* WORK REQUEST *
The whole listing, repeated exactly, is what this task asks for.
-------- INPUT MATERIAL
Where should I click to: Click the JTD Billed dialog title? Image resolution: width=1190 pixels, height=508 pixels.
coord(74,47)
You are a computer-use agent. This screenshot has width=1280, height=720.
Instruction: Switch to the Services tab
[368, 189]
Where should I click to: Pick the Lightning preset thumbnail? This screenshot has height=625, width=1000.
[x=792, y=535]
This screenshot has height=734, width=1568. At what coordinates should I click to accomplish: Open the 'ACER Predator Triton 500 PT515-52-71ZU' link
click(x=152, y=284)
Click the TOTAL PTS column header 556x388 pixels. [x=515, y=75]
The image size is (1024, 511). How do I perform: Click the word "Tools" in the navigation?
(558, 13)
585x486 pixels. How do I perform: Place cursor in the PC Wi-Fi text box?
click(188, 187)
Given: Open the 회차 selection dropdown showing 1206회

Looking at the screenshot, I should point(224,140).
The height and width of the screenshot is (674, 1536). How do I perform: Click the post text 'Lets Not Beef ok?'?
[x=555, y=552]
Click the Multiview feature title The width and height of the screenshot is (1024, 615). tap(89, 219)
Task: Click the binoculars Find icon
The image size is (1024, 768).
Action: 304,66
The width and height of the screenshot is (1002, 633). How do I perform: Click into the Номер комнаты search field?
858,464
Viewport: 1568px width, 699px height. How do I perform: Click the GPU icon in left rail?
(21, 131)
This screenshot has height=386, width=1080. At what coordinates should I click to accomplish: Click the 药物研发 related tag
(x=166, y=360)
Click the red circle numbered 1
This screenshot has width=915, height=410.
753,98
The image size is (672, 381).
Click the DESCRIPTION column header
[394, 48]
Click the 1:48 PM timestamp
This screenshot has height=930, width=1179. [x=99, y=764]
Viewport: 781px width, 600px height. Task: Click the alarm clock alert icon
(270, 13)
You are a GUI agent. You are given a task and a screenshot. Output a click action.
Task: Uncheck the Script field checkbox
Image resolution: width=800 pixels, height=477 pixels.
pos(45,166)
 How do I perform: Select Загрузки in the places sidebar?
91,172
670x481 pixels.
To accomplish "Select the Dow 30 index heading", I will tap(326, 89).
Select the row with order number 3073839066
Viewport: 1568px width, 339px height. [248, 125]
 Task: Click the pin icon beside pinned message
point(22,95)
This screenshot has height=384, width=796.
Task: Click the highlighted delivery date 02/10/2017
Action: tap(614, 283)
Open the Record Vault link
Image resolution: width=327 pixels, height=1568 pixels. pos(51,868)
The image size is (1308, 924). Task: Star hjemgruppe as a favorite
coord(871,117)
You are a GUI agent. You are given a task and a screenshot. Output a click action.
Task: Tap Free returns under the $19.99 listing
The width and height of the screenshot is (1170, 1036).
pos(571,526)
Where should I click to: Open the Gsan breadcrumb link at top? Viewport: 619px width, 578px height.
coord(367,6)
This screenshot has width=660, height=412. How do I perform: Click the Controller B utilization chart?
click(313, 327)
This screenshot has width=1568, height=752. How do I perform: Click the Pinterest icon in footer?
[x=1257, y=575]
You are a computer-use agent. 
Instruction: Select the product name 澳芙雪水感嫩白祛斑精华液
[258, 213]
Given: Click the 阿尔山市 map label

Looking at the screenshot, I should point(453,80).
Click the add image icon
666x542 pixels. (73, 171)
----------------
* ANSWER FOR THE TASK *
Where should I click to: Click the JTD Billed dialog title? Image resolution: width=1190 pixels, height=508 pixels.
coord(74,47)
You are a computer-use agent. This screenshot has width=1280, height=720.
Instruction: Switch to the Services tab
[368, 189]
Where should I click to: Pick the Lightning preset thumbnail? This screenshot has height=625, width=1000.
[x=792, y=535]
This screenshot has height=734, width=1568. At what coordinates should I click to accomplish: Open the 'ACER Predator Triton 500 PT515-52-71ZU' link
click(x=152, y=284)
Click the TOTAL PTS column header 556x388 pixels. [x=515, y=75]
The image size is (1024, 511). How do I perform: Click the word "Tools" in the navigation?
(558, 13)
585x486 pixels. How do I perform: Place cursor in the PC Wi-Fi text box?
click(188, 187)
Given: Open the 회차 selection dropdown showing 1206회

Looking at the screenshot, I should point(224,140).
The height and width of the screenshot is (674, 1536). How do I perform: Click the post text 'Lets Not Beef ok?'?
[x=555, y=552]
Click the Multiview feature title The width and height of the screenshot is (1024, 615). tap(89, 219)
Task: Click the binoculars Find icon
The image size is (1024, 768).
Action: 304,66
The width and height of the screenshot is (1002, 633). How do I perform: Click into the Номер комнаты search field?
858,464
Viewport: 1568px width, 699px height. How do I perform: Click the GPU icon in left rail?
(21, 131)
This screenshot has height=386, width=1080. At what coordinates should I click to accomplish: Click the 药物研发 related tag
(x=166, y=360)
Click the red circle numbered 1
This screenshot has width=915, height=410.
753,98
The image size is (672, 381).
Click the DESCRIPTION column header
[394, 48]
Click the 1:48 PM timestamp
This screenshot has height=930, width=1179. [x=99, y=764]
Viewport: 781px width, 600px height. Task: Click the alarm clock alert icon
(270, 13)
You are a GUI agent. You are given a task and a screenshot. Output a click action.
Task: Uncheck the Script field checkbox
Image resolution: width=800 pixels, height=477 pixels.
pos(45,166)
 How do I perform: Select Загрузки in the places sidebar?
91,172
670x481 pixels.
To accomplish "Select the Dow 30 index heading", I will tap(326, 89).
Select the row with order number 3073839066
Viewport: 1568px width, 339px height. [248, 125]
 Task: Click the pin icon beside pinned message
point(22,95)
This screenshot has height=384, width=796.
Task: Click the highlighted delivery date 02/10/2017
Action: tap(614, 283)
Open the Record Vault link
Image resolution: width=327 pixels, height=1568 pixels. pos(51,868)
The image size is (1308, 924). Task: Star hjemgruppe as a favorite
coord(871,117)
You are a GUI agent. You are given a task and a screenshot. Output a click action.
Task: Tap Free returns under the $19.99 listing
The width and height of the screenshot is (1170, 1036).
pos(571,526)
Where should I click to: Open the Gsan breadcrumb link at top? Viewport: 619px width, 578px height.
coord(367,6)
This screenshot has width=660, height=412. How do I perform: Click the Controller B utilization chart?
click(313, 327)
This screenshot has width=1568, height=752. How do I perform: Click the Pinterest icon in footer?
[x=1257, y=575]
You are a computer-use agent. 
Instruction: Select the product name 澳芙雪水感嫩白祛斑精华液
[258, 213]
Given: Click the 阿尔山市 map label

Looking at the screenshot, I should point(453,80).
Click the add image icon
666x542 pixels. (73, 171)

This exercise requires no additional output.